**Task to carry out**:
Copy every line in the records below that contains the word "will".

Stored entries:
────────────────
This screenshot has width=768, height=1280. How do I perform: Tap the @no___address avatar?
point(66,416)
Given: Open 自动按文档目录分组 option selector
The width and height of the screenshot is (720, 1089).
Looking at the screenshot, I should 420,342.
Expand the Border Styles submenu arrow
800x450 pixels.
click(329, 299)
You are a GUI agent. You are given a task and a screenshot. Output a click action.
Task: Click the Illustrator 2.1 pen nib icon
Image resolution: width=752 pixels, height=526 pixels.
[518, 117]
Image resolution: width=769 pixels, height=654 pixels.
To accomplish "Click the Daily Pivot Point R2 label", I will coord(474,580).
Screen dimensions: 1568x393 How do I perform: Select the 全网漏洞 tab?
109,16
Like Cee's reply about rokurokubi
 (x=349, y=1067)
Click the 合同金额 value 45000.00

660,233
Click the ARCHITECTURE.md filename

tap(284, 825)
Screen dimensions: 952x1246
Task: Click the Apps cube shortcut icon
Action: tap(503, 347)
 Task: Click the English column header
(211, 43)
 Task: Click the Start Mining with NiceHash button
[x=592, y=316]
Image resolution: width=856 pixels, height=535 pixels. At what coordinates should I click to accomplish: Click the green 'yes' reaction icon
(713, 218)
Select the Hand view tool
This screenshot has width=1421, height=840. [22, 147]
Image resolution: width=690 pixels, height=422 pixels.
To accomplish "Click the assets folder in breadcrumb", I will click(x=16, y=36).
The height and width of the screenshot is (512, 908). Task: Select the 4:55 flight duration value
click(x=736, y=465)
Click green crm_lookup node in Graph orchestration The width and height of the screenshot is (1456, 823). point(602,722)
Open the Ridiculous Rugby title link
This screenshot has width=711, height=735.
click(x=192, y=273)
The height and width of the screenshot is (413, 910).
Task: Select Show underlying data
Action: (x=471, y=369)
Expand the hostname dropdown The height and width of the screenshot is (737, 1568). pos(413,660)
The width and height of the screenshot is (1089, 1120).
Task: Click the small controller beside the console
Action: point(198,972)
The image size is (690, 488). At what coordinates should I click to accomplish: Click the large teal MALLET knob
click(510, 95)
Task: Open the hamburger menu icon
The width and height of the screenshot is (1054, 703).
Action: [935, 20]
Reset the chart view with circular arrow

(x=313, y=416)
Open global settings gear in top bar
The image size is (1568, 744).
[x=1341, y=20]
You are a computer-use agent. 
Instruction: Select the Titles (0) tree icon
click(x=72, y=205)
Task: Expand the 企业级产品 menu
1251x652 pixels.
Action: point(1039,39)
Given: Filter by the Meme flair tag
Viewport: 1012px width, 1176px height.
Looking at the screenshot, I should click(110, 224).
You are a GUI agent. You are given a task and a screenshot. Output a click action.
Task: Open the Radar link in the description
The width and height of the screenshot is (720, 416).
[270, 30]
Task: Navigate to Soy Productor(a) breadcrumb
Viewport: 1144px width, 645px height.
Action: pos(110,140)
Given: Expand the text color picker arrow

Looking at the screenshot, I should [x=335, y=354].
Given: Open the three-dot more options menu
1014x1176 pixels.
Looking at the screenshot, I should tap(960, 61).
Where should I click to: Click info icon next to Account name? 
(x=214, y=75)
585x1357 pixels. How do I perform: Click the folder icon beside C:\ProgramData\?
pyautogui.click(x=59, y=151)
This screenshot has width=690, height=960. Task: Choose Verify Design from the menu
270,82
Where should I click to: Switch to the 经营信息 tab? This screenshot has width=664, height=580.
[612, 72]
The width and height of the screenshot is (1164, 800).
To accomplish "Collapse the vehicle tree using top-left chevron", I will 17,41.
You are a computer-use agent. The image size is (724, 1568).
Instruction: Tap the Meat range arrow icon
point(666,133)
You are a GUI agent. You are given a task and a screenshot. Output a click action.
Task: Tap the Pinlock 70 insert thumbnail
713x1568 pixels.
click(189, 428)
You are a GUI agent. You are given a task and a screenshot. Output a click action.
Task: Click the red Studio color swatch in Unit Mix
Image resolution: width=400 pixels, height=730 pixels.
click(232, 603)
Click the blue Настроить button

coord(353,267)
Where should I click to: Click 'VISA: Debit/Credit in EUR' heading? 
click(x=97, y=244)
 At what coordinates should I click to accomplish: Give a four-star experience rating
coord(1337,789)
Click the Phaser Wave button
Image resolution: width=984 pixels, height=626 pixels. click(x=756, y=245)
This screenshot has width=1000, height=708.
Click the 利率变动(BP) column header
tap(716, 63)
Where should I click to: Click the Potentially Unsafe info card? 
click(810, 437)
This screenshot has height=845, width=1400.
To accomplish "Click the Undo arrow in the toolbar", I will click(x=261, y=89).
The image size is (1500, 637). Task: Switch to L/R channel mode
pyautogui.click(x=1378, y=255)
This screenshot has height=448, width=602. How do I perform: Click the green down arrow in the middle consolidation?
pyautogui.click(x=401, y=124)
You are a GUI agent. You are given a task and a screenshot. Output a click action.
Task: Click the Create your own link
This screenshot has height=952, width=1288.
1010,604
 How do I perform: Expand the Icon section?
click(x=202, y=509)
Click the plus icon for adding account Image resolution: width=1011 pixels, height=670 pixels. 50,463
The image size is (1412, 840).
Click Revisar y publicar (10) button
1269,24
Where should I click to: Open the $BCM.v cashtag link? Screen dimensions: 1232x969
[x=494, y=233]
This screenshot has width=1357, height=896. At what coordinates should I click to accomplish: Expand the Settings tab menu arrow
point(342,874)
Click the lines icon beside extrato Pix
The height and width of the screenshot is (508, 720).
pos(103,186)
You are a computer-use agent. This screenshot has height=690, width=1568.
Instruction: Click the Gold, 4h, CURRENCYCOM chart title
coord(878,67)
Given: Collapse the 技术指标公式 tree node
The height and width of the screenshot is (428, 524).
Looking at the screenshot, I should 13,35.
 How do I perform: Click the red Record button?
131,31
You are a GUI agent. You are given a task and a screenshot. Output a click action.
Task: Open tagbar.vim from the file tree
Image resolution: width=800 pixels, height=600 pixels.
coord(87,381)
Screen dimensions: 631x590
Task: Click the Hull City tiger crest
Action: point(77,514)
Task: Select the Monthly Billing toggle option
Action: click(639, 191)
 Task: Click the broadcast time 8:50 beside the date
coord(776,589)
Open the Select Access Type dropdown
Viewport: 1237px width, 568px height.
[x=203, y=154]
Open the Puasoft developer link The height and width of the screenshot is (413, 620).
────────────────
**Answer to the exercise**:
To accomplish "Click the Daily Pivot Point R2 label", I will coord(474,580).
To accomplish "Click the assets folder in breadcrumb", I will click(x=16, y=36).
To accomplish "Collapse the vehicle tree using top-left chevron", I will 17,41.
To accomplish "Click the Undo arrow in the toolbar", I will click(x=261, y=89).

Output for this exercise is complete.